** RECORDED INFORMATION follows **
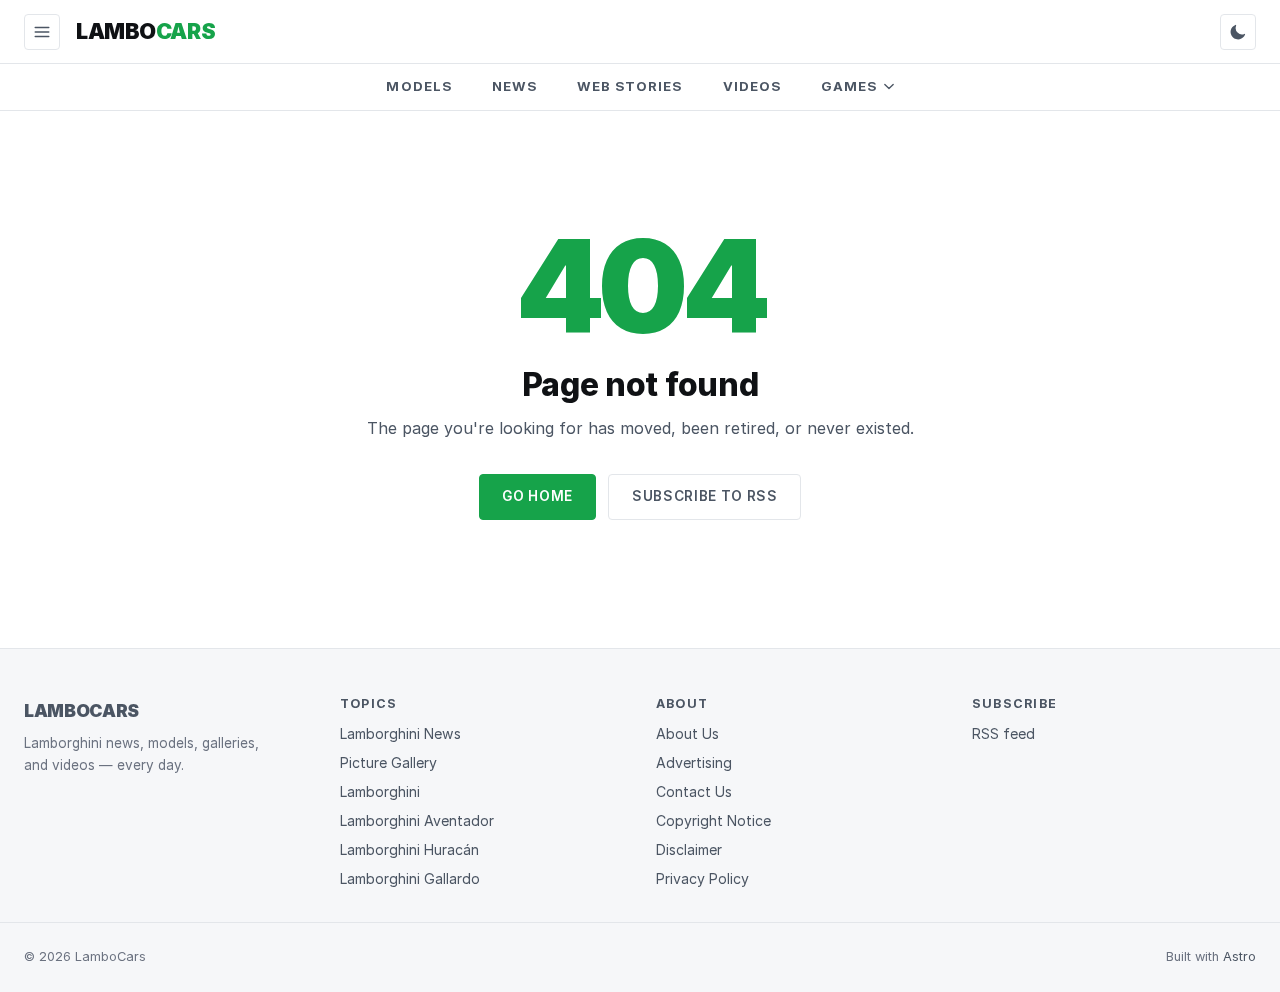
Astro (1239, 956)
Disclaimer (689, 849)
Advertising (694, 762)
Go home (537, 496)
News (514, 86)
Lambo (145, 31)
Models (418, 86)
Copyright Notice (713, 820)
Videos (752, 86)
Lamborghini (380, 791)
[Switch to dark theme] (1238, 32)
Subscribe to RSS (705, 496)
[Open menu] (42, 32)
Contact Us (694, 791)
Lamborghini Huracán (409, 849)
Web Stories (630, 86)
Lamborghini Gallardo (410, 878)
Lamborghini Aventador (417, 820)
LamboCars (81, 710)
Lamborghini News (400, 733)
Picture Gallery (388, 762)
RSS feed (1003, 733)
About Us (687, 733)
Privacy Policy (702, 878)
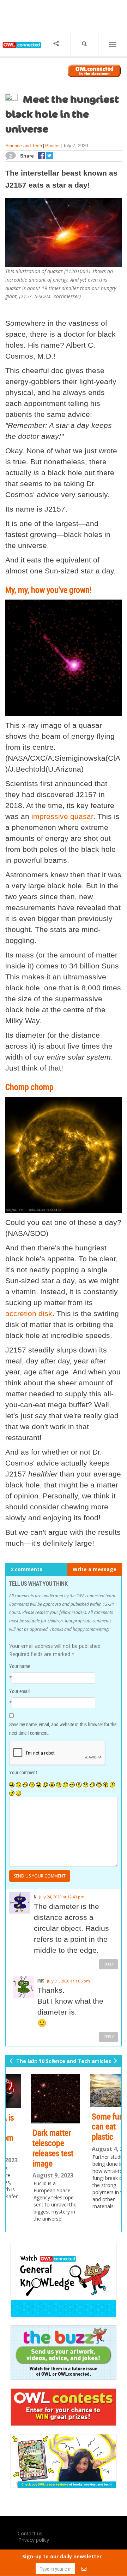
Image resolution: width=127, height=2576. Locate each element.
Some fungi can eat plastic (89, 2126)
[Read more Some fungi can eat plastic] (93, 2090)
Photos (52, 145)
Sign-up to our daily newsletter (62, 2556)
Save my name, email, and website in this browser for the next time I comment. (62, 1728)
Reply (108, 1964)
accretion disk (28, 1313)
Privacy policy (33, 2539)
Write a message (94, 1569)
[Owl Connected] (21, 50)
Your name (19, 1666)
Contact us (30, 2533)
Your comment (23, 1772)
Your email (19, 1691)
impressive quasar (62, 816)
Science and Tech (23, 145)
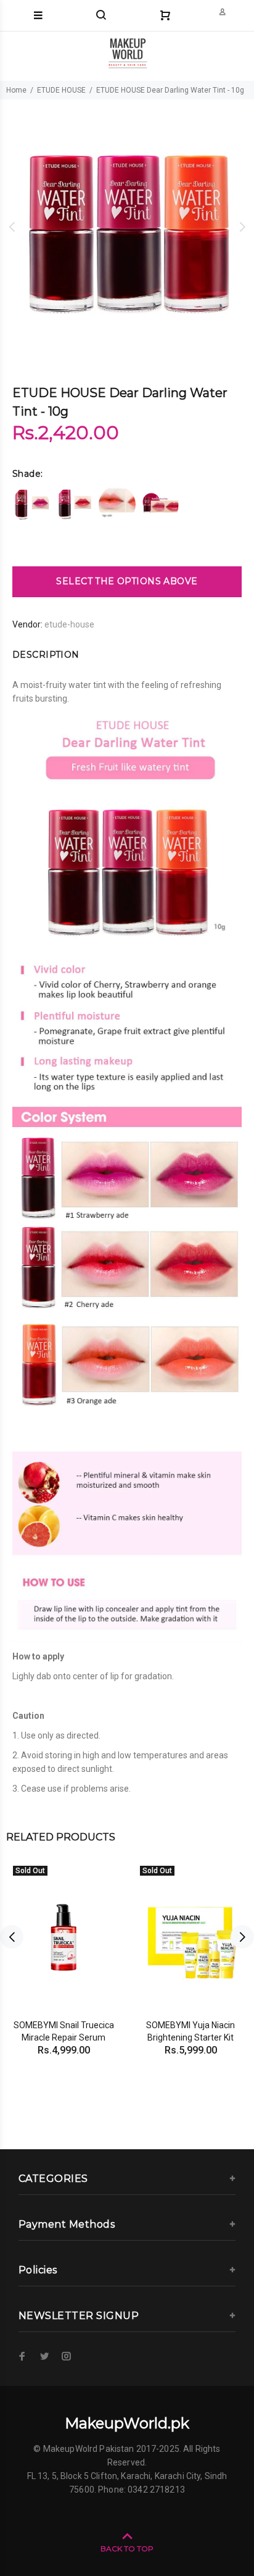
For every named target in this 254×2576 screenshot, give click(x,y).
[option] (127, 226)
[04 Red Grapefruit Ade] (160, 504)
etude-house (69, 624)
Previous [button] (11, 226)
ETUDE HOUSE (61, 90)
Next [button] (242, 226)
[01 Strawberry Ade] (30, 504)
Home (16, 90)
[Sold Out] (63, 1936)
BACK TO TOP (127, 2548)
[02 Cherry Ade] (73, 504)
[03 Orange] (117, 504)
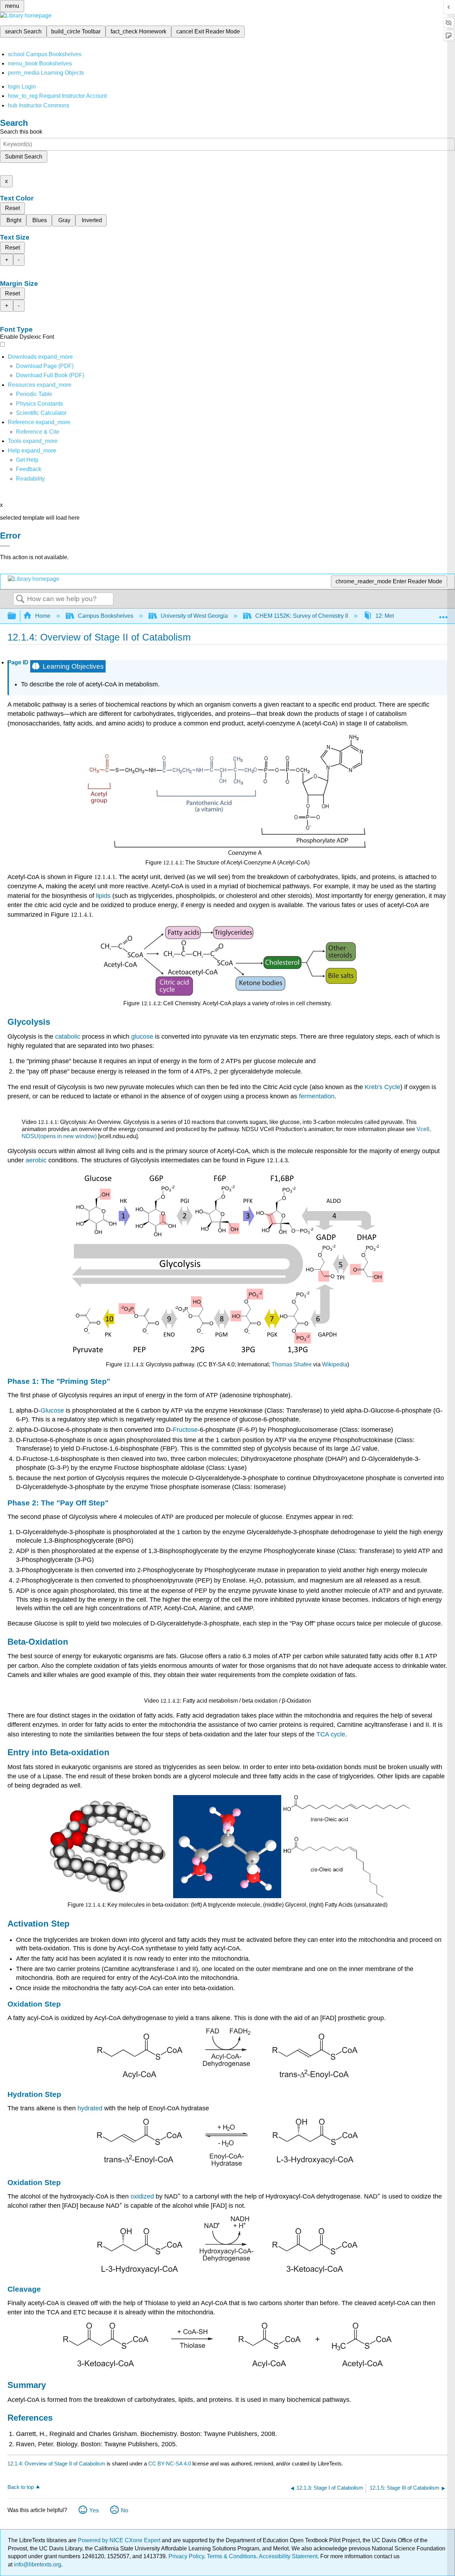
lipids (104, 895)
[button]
** End of RECORDED INFORMATION **
# EXERCISE:
Leave out the images and transcribe all the records exactly.

# SOLUTION TO THE PROBLEM:
Astro (1239, 956)
Disclaimer (689, 849)
Advertising (694, 762)
Go home (537, 496)
News (514, 86)
Lambo (145, 31)
Models (418, 86)
Copyright Notice (713, 820)
Videos (752, 86)
Lamborghini (380, 791)
[Switch to dark theme] (1238, 32)
Subscribe to RSS (705, 496)
[Open menu] (42, 32)
Contact Us (694, 791)
Lamborghini Huracán (409, 849)
Web Stories (630, 86)
Lamborghini Gallardo (410, 878)
Lamborghini Aventador (417, 820)
LamboCars (81, 710)
Lamborghini News (400, 733)
Picture Gallery (388, 762)
RSS feed (1003, 733)
About Us (687, 733)
Privacy Policy (702, 878)
Image resolution: width=127, height=2576. Locate each element.
Some fungi can eat plastic (89, 2126)
[Read more Some fungi can eat plastic] (93, 2090)
Photos (52, 145)
Sign-up to our daily newsletter (62, 2556)
Save my name, email, and website in this browser for the next time I comment. (62, 1728)
Reply (108, 1964)
accretion disk (28, 1313)
Privacy policy (33, 2539)
Write a message (94, 1569)
[Owl Connected] (21, 50)
Your name (19, 1666)
Contact us (30, 2533)
Your comment (23, 1772)
Your email (19, 1691)
impressive quasar (62, 816)
Science and Tech (23, 145)
For every named target in this 254×2576 screenshot, give click(x,y).
[option] (127, 226)
[04 Red Grapefruit Ade] (160, 504)
etude-house (69, 624)
Previous [button] (11, 226)
ETUDE HOUSE (61, 90)
Next [button] (242, 226)
[01 Strawberry Ade] (30, 504)
Home (16, 90)
[Sold Out] (63, 1936)
BACK TO TOP (127, 2548)
[02 Cherry Ade] (73, 504)
[03 Orange] (117, 504)
lipids (104, 895)
[button]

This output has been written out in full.